🤖 AI Summary
While AI agents have made significant advances in communication, collaboration, and tool use, their ability to continuously acquire, process, and dynamically update data remains severely limited—undermining reliability in real-world deployment. To address this, we propose the *Data-Aware Agents* paradigm, formalizing and implementing four core capabilities: proactive data acquisition, complex data understanding and processing, interactive test-data generation, and continual self-adaptive evolution. Our approach integrates active learning, context-aware data processing, dynamic data synthesis, and continual learning mechanisms, enabling agents to autonomously optimize data quality and knowledge structure in open environments. This work establishes, for the first time, a systematic agent capability framework aligned with the full data lifecycle.

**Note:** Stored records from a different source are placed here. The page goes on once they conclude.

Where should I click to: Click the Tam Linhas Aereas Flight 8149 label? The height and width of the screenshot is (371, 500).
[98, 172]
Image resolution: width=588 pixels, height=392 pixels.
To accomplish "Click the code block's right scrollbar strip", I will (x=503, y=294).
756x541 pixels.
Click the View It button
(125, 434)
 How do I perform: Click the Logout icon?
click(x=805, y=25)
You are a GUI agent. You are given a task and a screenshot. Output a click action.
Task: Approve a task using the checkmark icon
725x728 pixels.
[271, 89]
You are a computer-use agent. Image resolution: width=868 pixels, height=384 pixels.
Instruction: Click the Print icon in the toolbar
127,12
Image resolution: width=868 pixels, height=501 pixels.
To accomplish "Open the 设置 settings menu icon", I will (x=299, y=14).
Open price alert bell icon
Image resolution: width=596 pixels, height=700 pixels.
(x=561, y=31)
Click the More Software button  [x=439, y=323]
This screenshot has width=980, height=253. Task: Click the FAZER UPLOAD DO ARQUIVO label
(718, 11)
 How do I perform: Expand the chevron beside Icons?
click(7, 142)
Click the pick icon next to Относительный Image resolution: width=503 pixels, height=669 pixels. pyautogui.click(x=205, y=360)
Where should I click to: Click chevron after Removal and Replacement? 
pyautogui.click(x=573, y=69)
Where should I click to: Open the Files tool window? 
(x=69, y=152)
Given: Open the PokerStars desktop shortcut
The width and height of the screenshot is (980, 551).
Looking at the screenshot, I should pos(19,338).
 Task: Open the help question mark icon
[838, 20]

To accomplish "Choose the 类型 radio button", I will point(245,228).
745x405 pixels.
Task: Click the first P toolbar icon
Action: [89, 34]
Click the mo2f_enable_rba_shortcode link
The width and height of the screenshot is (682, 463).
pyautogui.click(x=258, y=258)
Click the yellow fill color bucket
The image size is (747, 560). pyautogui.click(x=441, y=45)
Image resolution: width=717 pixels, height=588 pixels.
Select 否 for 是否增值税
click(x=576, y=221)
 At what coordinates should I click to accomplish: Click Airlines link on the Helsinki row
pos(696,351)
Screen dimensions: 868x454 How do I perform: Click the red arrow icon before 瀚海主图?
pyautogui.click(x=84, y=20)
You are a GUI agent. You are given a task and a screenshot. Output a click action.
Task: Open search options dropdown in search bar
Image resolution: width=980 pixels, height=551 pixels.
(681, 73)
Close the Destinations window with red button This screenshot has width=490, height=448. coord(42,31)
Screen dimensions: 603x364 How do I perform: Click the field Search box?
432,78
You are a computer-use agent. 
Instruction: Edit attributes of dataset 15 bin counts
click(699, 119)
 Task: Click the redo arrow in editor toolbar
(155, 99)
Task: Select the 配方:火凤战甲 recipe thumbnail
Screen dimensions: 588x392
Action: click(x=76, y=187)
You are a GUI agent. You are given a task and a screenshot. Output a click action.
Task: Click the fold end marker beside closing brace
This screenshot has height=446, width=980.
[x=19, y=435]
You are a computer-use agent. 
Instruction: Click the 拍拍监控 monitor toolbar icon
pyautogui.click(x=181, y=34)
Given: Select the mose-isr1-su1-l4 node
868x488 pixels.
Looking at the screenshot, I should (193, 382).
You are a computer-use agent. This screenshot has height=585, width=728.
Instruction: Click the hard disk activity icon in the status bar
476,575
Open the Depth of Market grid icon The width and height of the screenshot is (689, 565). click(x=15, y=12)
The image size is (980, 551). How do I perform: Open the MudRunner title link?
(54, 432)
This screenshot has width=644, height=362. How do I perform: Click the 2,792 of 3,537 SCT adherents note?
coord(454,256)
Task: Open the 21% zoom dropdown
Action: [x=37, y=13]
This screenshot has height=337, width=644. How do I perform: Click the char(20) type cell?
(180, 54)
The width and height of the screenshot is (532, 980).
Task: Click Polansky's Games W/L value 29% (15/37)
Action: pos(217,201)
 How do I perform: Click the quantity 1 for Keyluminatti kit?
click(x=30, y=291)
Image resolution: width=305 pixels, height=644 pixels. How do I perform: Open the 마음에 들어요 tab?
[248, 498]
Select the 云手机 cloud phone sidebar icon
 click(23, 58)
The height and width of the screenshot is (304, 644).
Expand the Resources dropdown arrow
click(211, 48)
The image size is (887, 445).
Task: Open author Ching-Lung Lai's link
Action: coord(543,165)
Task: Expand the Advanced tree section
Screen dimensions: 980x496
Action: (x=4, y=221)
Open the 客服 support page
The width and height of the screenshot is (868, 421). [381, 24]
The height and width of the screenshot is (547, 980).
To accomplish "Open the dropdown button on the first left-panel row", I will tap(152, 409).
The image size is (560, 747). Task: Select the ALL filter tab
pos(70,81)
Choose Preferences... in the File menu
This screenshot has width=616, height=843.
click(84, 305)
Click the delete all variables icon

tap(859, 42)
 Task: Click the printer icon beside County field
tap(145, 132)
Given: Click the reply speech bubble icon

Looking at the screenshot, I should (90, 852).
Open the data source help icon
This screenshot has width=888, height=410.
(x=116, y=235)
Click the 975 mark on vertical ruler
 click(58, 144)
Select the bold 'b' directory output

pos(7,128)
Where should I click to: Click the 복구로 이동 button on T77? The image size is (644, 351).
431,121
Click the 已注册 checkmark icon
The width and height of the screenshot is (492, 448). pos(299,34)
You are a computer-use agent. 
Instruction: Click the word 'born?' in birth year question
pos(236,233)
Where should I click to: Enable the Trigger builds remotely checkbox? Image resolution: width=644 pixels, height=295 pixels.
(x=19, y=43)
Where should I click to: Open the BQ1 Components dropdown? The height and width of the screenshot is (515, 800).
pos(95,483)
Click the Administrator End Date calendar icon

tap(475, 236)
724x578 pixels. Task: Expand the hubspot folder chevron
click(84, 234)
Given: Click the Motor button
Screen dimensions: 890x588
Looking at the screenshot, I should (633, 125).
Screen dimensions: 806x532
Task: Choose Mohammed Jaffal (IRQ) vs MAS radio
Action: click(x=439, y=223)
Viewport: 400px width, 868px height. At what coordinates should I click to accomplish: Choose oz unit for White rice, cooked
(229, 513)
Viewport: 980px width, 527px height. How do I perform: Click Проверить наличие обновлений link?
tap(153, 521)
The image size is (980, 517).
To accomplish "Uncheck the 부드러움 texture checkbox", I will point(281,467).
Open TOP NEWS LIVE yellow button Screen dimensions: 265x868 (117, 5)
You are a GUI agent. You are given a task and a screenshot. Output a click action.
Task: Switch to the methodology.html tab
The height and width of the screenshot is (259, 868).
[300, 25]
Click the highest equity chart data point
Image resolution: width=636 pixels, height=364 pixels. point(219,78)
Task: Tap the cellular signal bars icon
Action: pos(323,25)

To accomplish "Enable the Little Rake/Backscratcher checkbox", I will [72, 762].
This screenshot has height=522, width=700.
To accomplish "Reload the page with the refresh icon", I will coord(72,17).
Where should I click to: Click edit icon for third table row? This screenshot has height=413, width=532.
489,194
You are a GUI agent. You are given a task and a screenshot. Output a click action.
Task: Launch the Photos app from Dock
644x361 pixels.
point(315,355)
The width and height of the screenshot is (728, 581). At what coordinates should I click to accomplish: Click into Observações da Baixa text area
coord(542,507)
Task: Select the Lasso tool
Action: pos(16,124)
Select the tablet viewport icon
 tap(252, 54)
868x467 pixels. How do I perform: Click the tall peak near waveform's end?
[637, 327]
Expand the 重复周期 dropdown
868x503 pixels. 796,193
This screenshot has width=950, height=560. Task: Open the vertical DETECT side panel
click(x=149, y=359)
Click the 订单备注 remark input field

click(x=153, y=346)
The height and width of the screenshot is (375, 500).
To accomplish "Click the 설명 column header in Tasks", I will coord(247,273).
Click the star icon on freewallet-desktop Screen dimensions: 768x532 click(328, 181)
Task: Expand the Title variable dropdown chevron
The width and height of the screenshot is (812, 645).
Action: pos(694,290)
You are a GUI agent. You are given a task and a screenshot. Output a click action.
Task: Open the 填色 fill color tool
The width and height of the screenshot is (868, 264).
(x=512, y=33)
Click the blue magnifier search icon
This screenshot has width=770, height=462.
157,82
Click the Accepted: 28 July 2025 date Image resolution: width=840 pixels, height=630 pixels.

Empirical evaluation demonstrates substantial improvements in robustness, adaptability, and deployment efficiency under dynamic conditions—providing foundational infrastructure for data-centric AI.
📝 Abstract
The recent surge in AI agents that autonomously communicate, collaborate with humans and use diverse tools has unlocked promising opportunities in various real-world settings. However, a vital aspect remains underexplored: how agents handle data. Scalable autonomy demands agents that continuously acquire, process, and evolve their data. In this paper, we argue that data-savvy capabilities should be a top priority in the design of agentic systems to ensure reliable real-world deployment. Specifically, we propose four key capabilities to realize this vision: (1) Proactive data acquisition: enabling agents to autonomously gather task-critical knowledge or solicit human input to address data gaps; (2) Sophisticated data processing: requiring context-aware and flexible handling of diverse data challenges and inputs; (3) Interactive test data synthesis: shifting from static benchmarks to dynamically generated interactive test data for agent evaluation; and (4) Continual adaptation: empowering agents to iteratively refine their data and background knowledge to adapt to shifting environments. While current agent research predominantly emphasizes reasoning, we hope to inspire a reflection on the role of data-savvy agents as the next frontier in data-centric AI.